§ **Data provided**:

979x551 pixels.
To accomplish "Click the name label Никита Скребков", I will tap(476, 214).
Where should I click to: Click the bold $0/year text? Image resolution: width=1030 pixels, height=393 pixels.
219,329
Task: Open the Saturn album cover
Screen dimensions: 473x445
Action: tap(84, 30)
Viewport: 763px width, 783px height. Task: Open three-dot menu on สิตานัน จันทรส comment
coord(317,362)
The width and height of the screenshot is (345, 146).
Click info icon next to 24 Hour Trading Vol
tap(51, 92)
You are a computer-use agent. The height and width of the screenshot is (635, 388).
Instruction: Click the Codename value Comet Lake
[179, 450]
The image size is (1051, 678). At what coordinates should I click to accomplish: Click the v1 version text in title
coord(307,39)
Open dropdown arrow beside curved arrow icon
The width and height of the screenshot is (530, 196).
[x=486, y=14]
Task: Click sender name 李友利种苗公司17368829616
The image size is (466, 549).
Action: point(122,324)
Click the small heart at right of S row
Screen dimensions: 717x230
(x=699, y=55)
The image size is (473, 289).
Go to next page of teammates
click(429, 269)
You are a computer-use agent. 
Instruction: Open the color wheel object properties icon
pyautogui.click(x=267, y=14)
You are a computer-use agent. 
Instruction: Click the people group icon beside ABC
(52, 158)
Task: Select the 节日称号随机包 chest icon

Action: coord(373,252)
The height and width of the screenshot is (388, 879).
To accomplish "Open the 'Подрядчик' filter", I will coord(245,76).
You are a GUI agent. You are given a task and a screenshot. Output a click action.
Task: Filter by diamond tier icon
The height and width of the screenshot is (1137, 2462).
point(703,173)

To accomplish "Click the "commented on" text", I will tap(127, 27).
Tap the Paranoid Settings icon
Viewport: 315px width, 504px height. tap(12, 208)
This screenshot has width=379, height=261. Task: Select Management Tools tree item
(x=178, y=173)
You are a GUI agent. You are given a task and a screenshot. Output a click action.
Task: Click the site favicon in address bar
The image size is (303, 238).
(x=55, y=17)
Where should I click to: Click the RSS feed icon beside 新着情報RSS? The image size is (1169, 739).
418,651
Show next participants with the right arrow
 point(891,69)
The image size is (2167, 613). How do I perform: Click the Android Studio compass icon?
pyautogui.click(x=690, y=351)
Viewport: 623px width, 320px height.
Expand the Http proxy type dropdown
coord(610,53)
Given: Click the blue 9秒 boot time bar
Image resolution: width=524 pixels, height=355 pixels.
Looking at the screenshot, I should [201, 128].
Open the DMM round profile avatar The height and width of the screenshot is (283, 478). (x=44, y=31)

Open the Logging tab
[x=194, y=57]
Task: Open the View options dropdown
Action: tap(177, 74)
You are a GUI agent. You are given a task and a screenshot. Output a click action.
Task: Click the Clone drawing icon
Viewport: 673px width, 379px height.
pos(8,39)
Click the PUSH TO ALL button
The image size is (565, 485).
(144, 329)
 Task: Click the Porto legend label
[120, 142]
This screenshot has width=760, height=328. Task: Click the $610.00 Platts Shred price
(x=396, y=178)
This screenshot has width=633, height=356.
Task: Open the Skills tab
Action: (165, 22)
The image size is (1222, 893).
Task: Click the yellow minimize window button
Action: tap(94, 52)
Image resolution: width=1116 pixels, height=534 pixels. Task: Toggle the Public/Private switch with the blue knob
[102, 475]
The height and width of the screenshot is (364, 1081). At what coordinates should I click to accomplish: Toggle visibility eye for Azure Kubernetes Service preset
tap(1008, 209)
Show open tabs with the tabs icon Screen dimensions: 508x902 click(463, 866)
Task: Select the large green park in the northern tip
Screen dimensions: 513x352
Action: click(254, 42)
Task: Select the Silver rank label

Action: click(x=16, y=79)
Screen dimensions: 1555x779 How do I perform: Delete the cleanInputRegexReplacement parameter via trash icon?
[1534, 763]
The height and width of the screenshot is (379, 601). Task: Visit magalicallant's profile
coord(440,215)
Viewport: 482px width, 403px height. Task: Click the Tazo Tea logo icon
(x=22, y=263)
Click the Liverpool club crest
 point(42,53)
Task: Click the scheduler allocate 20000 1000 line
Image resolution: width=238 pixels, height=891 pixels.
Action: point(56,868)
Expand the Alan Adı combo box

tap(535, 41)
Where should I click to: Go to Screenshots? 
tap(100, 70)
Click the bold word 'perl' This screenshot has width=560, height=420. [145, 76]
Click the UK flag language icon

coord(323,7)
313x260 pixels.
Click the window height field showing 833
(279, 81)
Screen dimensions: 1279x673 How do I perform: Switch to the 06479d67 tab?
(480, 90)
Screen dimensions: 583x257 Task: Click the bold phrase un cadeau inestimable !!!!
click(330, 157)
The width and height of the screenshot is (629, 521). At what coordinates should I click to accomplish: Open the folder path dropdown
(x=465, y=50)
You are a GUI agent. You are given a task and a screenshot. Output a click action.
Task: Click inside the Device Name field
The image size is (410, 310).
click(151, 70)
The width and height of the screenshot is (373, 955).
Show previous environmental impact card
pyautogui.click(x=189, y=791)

§ **Activity**: The answer must consist of every line from the entries above that contains the string "will".

§ **Solution**:
To accomplish "Click the name label Никита Скребков", I will tap(476, 214).
To accomplish "Open the 'Подрядчик' filter", I will coord(245,76).
To accomplish "Click the "commented on" text", I will tap(127, 27).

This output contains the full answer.